So, I have a code which calculates a measure of “openness” or “sprawl” around points in a series of big rasters from the National Land Cover Dataset. I had used this code on my personal laptop (A 2020 ROG G14 with a Ryzen 4800HS) and the whole thing ran more or less in one night for all years that this dataset is available.
I had to run it again with a small correction, so I ran it on my new desktop at my PhD office (Dell Prcision 3650 with Intel Xeon W-1350) and it took FOREVER to run. This was very strange, so I looked at this old benchmark that I made when I was deciding whether to run the code in Python or Julia:
using Images
function count_notocean(arr, mask)
if size(mask) == masksiz
return count(i -> i !=11, arr[maskindex])
else
tempindex = findall(i -> i == 0, mask)
return count(i -> i !=11, arr[tempindex])
end
end
function count_developed(arr, mask)
if size(mask) == masksiz
temp = arr[maskindex]
return (2*count(i -> i == 21, temp) + 4*count(i -> i == 22, temp) + 6*count(i -> i == 23, temp) + 8*count(i -> i == 24, temp))>>4 #Approximation fully in integers
else
tempindex = findall(i -> i == 0, mask)
temp = arr[tempindex]
return (2*count(i -> i == 21, temp) + 4*count(i -> i == 22, temp) + 6*count(i -> i == 23, temp) + 8*count(i -> i == 24, temp))>>4 #Approximation fully in integers
end
end
function point_sprawl(arr, i, j, mask)
temprows = (max(i-siz,1), min(i+siz, size(arr)[1]))
tempcols = (max(j-siz,1), min(j+siz, size(arr)[2]))
temp = arr[temprows[1]:temprows[2], tempcols[1]:tempcols[2]]
tempmask = mask[(temprows[1]:temprows[2]).-i.+siz.+1, (tempcols[1]:tempcols[2]).-j.+siz.+1]
developed = count_developed(temp, tempmask)
notocean = count_notocean(temp, tempmask)
undeveloped = notocean-developed
spr = trunc(undeveloped/notocean*255)
return spr
end
function calc_sprawl(arr, mask)
spr = zeros(UInt8, size(arr)[1], size(arr)[2]).+255
Threads.@threads for i in siz:(size(arr)[1]-siz)
Threads.@threads for j in siz:(size(arr)[2]-siz)
if arr[i,j] == 21 || arr[i,j] == 22 || arr[i,j] == 23 || arr[i,j] == 24
spr[i,j] = point_sprawl(arr, i, j, mask)
else
nothing
end
end
end
return spr
end
cd("D:/thesis_suburb")
rs= load("code_replication/test/austin.png")

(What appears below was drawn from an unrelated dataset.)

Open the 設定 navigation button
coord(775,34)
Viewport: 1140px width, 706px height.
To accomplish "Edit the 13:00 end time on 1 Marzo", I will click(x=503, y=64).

rs = reinterpret(UInt8, rs)
rst = copy(rs)
mask = load("code_replication/luts/circle_mask.png")
mask = reinterpret(UInt8, mask)
const maskindex = findall(i -> i == 0, mask)
const masksiz = size(mask)
const siz = Int(trunc(size(mask)[1]/2))
function main_mask()
sprawl = calc_sprawl(rst, mask)
end
@time(sprawl_single = main_mask())
All this does is take a test image from the NLCD and compute the “sprawl” index for pixels which have codes for being built-up. The code I’m using is much larger but here’s where the performance differences are.
This is what I get from the laptop:
julia> @time(sprawl_single = main_mask())
3.815631 seconds (4.84 M allocations: 6.051 GiB, 49.27% gc time)
And this is what I get from the desktop:
julia> @time(sprawl_single = main_mask())
52.764730 seconds (4.84 M allocations: 6.051 GiB, 97.21% gc time)
This is running Julia 1.7.3 in both computers, both through the REPL through the VSCode extension, environment installations are a copy of one another through the manifest and files are mirrored through Syncthing. The laptop uses Windows 11 Pro, the desktop uses Windows 10 Pro for Workstations. Any clues as to why the same simple code might perform so differently in two different machines? Why is the garbage collector acting up on the desktop and taking so much time to perform its tasks?